Rispetto ai combustibili fossili, solo il 5 per cento circa arriva dal nostro sottosuolo: nel 2021, il gas estratto in Italia è stato il 4 per cento del consumo nazionale mentre il petrolio il 7 per cento. Il rimanente 95 per cento delle nostre fonti energetiche proveniente soprattutto dalla Russia (25%), dall’Algeria (15 per cento), Azerbaijan (13 per cento) e Libia (9 per cento); l’ultimo 33 per cento arriva principalmente da Iraq, Quatar, Arabia Saudita, Stati Uniti e Nigeria.
Non da tutti i Paesi importiamo le stesse fonti fossili: dall’Algeria compriamo soprattutto gas, da Azerbaijan e Libia principalmente petrolio. La Russia è l’unico Paese da cui importiamo diversi prodotti energetici: è il nostro primo fornitore di carbone e gas, il terzo per il petrolio.
Il carbone è l’unica fonte fossile che viene completamente importata: 9,6 milioni di tonnellate che arrivano quasi esclusivamente da Russia e Usa. Fortunatamente – visto che stiamo parlando del combustibile fossile più inquinante al mondo – il nostro Paese è anche quello che, rispetto alla media europea, ne impiega in misura minore. Leggendo questi dati è evidente la forza della nostra dipendenza energetica con l’estero. Come sta succedendo in questo momento, azzardi o cambiamenti che avvengono sulla scena internazionale possono mettere a dura prova la nostra economia e la nostra vita facendo leva sull’energia. Tutti auspichiamo la necessità di ridurre questo legame a doppio taglio con l’estero: ma è possibile? E come?
Il ministero dello Sviluppo Economico ha fornito l’ultima stima sulle riserve italiane di combustibili fossili il 31 dicembre 2019. Secondo questa fonte, nel nostro Paese, le riserve accertate di gas sono pari a 46 miliardi di metri cubi e quelle di petrolio a 73 milioni di tonnellate, numeri che potrebbero arrivare rispettivamente a 112 miliardi di metri cubi e 207 milioni di tonnellate se nel conteggio venissero incluse anche le riserve classificate come probabili e possibili. Quanto potremmo andare avanti utilizzando queste riserve? Dando fondo a tutte le riserve accertate di gas e di greggio si arriverebbe a mala pena a toccare i 7-16 mesi e gli 11-30 mesi conteggiando anche quelle non certe. Possiamo dormire sonni tranquilli? Beh, non molto…

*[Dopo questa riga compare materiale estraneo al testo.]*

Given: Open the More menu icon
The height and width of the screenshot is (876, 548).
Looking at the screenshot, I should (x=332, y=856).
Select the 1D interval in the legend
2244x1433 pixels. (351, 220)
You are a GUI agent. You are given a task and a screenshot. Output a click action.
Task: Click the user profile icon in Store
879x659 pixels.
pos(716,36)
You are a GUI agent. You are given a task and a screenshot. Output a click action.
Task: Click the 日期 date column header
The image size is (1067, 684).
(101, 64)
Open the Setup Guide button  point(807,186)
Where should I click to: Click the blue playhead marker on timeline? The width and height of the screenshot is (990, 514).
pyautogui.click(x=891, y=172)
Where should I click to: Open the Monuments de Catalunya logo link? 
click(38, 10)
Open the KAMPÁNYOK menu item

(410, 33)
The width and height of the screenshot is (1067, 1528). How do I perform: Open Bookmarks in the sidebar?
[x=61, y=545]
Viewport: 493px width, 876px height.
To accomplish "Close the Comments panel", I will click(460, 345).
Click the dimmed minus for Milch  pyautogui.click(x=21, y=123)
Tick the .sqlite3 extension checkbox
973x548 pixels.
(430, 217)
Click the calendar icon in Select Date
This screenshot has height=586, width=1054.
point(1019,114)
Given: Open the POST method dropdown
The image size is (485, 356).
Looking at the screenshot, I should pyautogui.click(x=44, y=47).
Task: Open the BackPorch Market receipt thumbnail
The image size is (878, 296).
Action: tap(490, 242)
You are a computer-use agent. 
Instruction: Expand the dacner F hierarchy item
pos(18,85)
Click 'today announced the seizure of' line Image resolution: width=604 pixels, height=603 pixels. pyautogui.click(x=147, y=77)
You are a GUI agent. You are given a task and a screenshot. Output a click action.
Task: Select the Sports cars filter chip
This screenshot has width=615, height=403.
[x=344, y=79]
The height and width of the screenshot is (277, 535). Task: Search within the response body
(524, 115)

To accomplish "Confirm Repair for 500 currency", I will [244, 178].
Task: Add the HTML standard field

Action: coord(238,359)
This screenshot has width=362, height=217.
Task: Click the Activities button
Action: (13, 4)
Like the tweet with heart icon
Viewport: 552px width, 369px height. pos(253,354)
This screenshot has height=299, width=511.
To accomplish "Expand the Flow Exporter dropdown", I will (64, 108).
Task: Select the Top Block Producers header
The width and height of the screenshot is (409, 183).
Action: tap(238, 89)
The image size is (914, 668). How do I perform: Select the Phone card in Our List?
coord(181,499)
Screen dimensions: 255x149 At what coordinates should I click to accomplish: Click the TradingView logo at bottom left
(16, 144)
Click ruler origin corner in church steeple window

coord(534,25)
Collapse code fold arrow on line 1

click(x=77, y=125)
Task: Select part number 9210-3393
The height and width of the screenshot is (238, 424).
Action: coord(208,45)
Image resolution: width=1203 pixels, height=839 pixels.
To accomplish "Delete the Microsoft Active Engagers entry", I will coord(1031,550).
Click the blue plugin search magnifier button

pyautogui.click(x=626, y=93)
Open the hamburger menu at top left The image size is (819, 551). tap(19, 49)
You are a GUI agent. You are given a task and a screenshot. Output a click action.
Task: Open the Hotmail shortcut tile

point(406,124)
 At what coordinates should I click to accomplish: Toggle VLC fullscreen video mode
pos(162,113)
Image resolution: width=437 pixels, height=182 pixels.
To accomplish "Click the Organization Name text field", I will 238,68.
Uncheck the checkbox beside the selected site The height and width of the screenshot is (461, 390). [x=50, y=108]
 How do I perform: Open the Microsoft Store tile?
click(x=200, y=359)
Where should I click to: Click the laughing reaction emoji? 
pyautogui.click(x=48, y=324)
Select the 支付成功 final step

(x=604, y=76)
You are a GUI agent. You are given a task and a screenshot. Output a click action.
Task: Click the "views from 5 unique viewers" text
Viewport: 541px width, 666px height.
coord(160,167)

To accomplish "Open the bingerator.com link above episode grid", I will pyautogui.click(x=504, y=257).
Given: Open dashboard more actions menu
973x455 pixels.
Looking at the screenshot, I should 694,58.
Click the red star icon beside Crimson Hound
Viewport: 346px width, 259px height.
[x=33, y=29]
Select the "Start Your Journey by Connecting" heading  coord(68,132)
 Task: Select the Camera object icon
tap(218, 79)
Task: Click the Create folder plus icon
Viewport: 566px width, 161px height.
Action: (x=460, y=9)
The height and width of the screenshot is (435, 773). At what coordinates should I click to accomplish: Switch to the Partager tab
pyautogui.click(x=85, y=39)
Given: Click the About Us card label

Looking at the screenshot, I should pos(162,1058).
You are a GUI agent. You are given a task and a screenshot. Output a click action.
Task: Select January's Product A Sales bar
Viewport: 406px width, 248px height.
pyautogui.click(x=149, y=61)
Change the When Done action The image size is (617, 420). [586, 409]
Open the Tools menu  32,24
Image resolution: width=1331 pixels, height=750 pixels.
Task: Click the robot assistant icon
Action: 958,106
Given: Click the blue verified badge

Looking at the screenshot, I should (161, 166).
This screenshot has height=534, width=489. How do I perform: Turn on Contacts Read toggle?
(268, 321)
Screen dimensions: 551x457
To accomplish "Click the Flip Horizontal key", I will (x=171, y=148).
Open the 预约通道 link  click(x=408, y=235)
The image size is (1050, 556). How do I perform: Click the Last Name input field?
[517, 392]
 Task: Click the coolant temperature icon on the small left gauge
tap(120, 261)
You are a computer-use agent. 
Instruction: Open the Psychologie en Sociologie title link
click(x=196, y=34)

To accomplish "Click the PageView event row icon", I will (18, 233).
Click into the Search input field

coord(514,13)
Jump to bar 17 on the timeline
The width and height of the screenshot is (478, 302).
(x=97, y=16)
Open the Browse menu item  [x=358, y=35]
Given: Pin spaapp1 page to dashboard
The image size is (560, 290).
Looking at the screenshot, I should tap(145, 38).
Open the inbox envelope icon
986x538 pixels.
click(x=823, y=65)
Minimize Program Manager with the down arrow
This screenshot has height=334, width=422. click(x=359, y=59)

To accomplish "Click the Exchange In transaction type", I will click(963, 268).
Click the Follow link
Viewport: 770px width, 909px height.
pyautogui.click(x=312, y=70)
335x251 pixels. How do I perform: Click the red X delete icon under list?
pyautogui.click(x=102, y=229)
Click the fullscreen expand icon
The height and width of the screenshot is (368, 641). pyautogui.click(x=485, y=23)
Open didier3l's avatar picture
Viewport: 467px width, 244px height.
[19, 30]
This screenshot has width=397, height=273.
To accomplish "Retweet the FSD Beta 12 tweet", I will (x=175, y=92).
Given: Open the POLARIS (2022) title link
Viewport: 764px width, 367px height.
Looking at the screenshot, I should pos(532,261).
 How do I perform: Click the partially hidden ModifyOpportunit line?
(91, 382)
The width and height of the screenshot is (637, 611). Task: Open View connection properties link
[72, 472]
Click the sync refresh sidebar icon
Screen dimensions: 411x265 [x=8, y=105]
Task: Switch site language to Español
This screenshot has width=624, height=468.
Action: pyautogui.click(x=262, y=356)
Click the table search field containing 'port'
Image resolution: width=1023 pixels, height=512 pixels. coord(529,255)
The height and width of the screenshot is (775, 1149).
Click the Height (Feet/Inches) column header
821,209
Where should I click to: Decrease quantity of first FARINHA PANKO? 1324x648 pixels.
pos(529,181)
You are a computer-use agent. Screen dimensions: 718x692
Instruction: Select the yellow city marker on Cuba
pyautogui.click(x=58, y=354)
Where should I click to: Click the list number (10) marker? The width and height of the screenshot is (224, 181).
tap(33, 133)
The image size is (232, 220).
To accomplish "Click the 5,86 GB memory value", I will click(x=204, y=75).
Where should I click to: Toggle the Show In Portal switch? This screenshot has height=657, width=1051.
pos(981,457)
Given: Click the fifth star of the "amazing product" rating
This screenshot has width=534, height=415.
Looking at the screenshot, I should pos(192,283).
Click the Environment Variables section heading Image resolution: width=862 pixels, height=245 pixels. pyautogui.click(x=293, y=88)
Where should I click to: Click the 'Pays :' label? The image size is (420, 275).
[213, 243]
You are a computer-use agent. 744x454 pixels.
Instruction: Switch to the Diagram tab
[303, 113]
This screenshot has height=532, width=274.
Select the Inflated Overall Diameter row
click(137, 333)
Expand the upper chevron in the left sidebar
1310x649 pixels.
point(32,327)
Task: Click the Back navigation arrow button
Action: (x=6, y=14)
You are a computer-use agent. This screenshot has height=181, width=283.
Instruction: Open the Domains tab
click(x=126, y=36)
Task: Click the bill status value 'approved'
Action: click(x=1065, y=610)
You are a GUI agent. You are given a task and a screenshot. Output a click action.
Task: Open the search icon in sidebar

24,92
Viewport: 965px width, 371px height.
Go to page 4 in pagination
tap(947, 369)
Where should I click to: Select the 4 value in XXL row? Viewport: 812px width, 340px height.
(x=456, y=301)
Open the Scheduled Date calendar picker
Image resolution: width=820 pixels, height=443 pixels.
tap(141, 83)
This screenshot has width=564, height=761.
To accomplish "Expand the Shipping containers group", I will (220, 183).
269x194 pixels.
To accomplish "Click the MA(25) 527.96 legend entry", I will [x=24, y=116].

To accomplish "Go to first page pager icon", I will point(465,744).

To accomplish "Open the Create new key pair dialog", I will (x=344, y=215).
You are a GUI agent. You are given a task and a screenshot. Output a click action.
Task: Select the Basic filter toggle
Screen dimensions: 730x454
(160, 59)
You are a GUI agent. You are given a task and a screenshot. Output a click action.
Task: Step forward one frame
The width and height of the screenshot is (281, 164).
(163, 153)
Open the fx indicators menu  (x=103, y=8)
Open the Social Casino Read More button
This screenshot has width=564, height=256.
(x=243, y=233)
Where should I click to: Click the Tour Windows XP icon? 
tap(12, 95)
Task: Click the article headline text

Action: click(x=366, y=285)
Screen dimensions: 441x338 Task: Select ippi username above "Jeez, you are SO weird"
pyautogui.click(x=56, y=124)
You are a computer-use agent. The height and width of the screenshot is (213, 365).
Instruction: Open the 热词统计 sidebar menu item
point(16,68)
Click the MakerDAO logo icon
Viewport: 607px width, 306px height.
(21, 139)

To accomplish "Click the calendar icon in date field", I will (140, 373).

E quindi? Che fare? Le nostre case, le nostre aziende e tutte le attività sul territorio potrebbero essere salvate proprio dalla grande bellezza del nostro Paese, investendo nelle rinnovabili e progettando interventi adeguati rispettosi del paesaggio, del patrimonio storico e culturale italiano. Solo negli ultimi trent’anni, grazie alle rinnovabili, la dipendenza energetica dall’estero dell’Italia si è ridotta di circa 10 punti percentuali. Questa riduzione si è verificata tutta fra il 2008 e il 2014, nel periodo di massima crescita delle fonti rinnovabili, quando c’è stato il raddoppio della produzione nazionale di energia pulita.
Ma una crescita come questa è replicabile? Sicuramente sì secondo Italy for Climate. Se il nostro Paese prendesse seriamente in considerazione il target europeo di riduzione delle emissioni di gas serra, investendo su energie rinnovabili ed efficienza energetica, in meno di dieci anni, nel 2030, potrebbe arrivare a soddisfare la sua fame di energia con risorse interne, abbassando la quota della nostra dipendenza energetica dall’estero dal 77 per cento attuale ad un più accettabile 46 per cento. Investire sulla transizione energetica è una strada obbligata.